Author: Harvey Shapiro
Publisher: John Wiley & Sons
Published: 2018-05-08
Total Pages: 639
ISBN-13: 1118966678
DOWNLOAD EBOOKIn this comprehensive, multidisciplinary volume, experts from a wide range fields explore violence in education’s different forms, contributing factors, and contextual nature. With contributions from noted experts in a wide-range of scholarly and professional fields, The Wiley Handbook on Violence in Education offers original research and essays that address the troubling issue of violence in education. The authors show the different forms that violence takes in educational contexts, explore the factors that contribute to violence, and provide innovative perspectives and approaches for prevention and response. This multidisciplinary volume presents a range of rigorous research that examines violence from both micro- and macro- approaches. In its twenty-nine chapters, this comprehensive volume’s fifty-nine contributors, representing thirty-three universities from the United States and six other countries, examines violence’s distinctive forms and contributing factors. This much-needed volume: Addresses the complexities of violence in education with essays from experts in the fields of sociology, psychology, criminology, education, disabilities studies, forensic psychology, philosophy, and critical theory Explores the many forms of school violence including physical, verbal, linguistic, social, legal, religious, political, structural, and symbolic violence Reveals violence in education’s stratified nature in order to achieve a deeper understanding of the problem Demonstrates how violence in education is deeply situated in schools, communities, and the broader society and culture Offers new perspectives and proposals for prevention and response The Wiley Handbook on Violence in Education is designed to help researchers, educators, policy makers, and community leaders understand violence in educational settings and offers innovative, effective approaches to this difficult challenge.
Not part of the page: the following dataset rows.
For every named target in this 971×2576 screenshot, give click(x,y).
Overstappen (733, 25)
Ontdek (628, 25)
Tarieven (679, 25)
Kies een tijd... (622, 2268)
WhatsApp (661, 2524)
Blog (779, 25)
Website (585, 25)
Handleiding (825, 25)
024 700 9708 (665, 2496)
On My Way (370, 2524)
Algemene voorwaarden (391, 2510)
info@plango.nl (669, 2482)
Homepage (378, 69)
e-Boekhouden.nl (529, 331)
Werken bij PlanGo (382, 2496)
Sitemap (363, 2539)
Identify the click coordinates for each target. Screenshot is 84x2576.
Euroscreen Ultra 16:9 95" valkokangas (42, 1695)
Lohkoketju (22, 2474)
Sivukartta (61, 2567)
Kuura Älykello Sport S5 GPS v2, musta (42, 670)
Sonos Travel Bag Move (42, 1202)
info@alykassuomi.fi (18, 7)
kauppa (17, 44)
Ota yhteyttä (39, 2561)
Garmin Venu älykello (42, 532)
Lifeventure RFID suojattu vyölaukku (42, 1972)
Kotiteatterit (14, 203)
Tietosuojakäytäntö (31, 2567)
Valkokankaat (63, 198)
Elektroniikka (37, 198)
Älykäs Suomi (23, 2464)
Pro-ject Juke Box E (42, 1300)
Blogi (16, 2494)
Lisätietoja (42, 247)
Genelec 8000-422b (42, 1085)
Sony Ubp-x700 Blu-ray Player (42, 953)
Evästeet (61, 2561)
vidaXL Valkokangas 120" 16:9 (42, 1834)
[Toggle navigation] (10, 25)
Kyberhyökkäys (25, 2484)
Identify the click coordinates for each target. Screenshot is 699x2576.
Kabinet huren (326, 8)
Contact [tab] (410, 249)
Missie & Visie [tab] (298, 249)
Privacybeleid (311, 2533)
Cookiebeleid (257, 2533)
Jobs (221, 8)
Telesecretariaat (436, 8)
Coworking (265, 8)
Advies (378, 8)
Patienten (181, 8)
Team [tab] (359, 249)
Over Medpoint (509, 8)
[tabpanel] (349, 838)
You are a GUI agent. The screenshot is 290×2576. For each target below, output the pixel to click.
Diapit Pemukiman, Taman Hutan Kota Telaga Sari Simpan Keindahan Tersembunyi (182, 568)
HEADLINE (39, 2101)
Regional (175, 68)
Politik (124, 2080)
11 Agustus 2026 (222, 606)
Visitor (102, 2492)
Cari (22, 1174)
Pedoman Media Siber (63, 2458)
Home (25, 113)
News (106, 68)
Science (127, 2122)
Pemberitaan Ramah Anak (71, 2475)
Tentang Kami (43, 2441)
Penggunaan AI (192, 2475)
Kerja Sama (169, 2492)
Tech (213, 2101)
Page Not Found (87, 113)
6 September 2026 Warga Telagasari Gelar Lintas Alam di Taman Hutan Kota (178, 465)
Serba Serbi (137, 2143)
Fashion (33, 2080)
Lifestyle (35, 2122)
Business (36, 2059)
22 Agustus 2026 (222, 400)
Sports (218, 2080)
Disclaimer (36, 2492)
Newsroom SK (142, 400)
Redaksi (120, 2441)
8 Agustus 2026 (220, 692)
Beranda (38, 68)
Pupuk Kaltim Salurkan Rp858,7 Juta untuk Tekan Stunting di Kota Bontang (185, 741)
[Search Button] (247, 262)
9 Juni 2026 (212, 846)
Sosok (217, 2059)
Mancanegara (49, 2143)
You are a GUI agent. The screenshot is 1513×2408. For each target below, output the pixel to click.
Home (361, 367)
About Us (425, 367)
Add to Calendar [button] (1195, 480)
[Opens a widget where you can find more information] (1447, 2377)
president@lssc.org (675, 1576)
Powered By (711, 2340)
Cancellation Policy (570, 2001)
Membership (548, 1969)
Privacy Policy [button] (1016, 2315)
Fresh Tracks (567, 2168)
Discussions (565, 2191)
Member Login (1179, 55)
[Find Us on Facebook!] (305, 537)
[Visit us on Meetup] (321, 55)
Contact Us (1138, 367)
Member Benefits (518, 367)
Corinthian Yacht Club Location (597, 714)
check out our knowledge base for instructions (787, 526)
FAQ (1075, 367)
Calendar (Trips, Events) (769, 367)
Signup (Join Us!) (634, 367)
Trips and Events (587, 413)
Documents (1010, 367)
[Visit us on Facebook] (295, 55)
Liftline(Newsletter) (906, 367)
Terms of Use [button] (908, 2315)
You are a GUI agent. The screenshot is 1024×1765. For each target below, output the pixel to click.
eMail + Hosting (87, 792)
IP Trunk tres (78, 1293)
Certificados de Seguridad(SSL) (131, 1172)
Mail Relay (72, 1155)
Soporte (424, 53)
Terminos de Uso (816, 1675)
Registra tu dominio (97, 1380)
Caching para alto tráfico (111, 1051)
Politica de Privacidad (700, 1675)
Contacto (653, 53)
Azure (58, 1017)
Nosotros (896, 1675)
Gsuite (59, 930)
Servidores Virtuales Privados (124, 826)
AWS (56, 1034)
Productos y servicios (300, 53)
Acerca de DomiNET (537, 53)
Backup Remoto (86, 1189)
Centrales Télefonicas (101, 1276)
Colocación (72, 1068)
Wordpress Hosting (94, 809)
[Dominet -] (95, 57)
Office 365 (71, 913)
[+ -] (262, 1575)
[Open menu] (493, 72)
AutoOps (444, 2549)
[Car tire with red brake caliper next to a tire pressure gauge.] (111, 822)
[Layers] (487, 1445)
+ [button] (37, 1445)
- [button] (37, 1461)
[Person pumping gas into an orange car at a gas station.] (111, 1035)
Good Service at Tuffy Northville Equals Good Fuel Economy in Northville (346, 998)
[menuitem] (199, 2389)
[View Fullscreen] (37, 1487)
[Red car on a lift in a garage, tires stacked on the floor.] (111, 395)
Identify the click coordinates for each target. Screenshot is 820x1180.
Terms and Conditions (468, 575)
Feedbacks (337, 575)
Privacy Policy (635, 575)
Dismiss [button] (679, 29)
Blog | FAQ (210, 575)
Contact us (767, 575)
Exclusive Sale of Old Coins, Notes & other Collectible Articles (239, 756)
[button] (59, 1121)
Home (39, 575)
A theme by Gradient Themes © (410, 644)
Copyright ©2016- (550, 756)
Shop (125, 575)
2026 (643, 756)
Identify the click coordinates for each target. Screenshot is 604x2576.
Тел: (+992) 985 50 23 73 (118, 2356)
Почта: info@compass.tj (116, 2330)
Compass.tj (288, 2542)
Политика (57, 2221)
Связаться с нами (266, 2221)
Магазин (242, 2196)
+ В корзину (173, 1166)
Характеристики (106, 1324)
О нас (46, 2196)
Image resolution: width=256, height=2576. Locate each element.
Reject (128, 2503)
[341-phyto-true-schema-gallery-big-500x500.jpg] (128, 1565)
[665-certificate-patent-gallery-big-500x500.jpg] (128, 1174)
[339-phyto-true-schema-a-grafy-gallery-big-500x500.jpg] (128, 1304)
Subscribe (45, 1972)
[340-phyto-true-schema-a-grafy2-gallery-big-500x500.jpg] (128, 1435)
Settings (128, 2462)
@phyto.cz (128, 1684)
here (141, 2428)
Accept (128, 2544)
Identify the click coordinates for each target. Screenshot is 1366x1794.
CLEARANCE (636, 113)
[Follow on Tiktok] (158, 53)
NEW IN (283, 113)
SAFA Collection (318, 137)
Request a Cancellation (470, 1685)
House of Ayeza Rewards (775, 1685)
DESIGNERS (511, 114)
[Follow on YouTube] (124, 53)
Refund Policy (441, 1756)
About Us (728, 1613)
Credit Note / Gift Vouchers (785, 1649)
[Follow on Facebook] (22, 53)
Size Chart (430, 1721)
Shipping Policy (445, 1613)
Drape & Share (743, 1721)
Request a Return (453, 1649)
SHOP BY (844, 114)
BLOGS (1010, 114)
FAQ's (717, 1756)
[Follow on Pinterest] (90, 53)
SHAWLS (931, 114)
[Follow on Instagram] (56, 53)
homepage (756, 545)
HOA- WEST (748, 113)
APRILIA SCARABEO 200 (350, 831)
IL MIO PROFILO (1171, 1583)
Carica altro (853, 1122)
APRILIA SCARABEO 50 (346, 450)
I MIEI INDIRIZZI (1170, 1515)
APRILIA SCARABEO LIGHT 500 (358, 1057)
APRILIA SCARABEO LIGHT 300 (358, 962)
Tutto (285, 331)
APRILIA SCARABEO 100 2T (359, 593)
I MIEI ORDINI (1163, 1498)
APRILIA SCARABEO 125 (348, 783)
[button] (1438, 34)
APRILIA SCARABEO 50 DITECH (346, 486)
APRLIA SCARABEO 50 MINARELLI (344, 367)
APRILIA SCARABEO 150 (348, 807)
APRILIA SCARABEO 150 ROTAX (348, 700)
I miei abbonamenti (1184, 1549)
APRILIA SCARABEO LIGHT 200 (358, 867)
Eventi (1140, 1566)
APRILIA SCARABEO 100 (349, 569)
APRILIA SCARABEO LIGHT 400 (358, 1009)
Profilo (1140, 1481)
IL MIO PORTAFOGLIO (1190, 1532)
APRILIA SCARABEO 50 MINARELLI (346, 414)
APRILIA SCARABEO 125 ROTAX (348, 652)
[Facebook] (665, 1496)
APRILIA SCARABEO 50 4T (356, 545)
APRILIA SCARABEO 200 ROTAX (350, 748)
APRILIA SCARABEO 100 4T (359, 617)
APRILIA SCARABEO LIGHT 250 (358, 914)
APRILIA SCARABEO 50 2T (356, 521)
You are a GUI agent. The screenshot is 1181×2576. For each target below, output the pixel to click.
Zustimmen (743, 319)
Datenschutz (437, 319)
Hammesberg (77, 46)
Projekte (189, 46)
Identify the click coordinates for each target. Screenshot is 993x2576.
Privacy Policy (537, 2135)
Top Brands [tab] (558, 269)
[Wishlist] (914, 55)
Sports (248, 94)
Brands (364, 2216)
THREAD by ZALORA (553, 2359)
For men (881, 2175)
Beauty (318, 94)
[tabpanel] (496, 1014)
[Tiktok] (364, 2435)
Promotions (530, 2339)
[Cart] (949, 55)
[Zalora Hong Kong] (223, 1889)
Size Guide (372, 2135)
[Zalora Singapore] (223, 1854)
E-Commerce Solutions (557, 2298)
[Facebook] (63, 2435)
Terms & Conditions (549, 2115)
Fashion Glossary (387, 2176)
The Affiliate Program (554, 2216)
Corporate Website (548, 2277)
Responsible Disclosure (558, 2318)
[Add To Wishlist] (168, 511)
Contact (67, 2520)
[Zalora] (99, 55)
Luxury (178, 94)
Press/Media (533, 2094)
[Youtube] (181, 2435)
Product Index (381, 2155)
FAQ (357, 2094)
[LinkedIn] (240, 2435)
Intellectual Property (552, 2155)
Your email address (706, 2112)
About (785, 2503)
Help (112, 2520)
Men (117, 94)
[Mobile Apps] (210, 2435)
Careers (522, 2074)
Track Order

Author: William L. Lassiter
Publisher: Bloomsbury Publishing USA
Published: 2009-06-08
Total Pages: 246
ISBN-13: 0313353972
DOWNLOAD EBOOKA thorough overview of violence and crime in America's schools explores which solutions work and which don't, providing a framework for prevention at every level. Although it is major incidents like Columbine or Virginia Tech that grab the headlines, everyday occurrences of bullying, harassment, and physical intimidation in schools impact entire communities, driving kids out of public schools and destroying faith in public education. Preventing Violence and Crime in America's Schools: From Put-Downs to Lock-Downs provides educators, parents, law enforcement officials, and other youth-serving professionals with a unique perspective on the topic of school violence. More important, it offers solutions to the problems facing all schools when it comes to violence and safety. Two expert authors examine specifics relating to school violence, opportunities to prevent and intervene, and the importance of planning for a crisis. Most other books about school violence either highlight the research or highlight practitioner viewpoints. This revealing book presents both, balancing insights gained through real-world experiences with research on best practices. The result is a fuller understanding of the problem—understanding that will enable solutions.
Author:
Publisher:
Published: 2004
Total Pages: 20
ISBN-13:
DOWNLOAD EBOOKAuthor: Dana Goldstein
Publisher: Anchor
Published: 2015-08-04
Total Pages: 385
ISBN-13: 0345803620
DOWNLOAD EBOOKNEW YORK TIMES BESTSELLER • A groundbreaking history of 175 years of American education that brings the lessons of the past to bear on the dilemmas we face today—and brilliantly illuminates the path forward for public schools. “[A] lively account." —New York Times Book Review In The Teacher Wars, a rich, lively, and unprecedented history of public school teaching, Dana Goldstein reveals that teachers have been embattled for nearly two centuries. She uncovers the surprising roots of hot button issues, from teacher tenure to charter schools, and finds that recent popular ideas to improve schools—instituting merit pay, evaluating teachers by student test scores, ranking and firing veteran teachers, and recruiting “elite” graduates to teach—are all approaches that have been tried in the past without producing widespread change.
Author: Samantha Neiman
Publisher:
Published: 2009
Total Pages: 88
ISBN-13:
DOWNLOAD EBOOKAuthor: Ann Arnett Ferguson
Publisher: University of Michigan Press
Published: 2020-07-21
Total Pages: 293
ISBN-13: 047203782X
DOWNLOAD EBOOKBlack males are disproportionately "in trouble" and suspended from the nation’s school systems. This is as true now as it was when Ann Arnett Ferguson’s now classic Bad Boys was first published. Bad Boys offers a richly textured account of daily interactions between teachers and students in order to demonstrate how a group of eleven- and twelve-year-old males construct a sense of self under adverse circumstances. This new edition includes a foreword by Pedro A. Noguera, and an afterword and bibliographic essay by the author, all of which reflect on the continuing relevance of this work nearly two decades after its initial publication.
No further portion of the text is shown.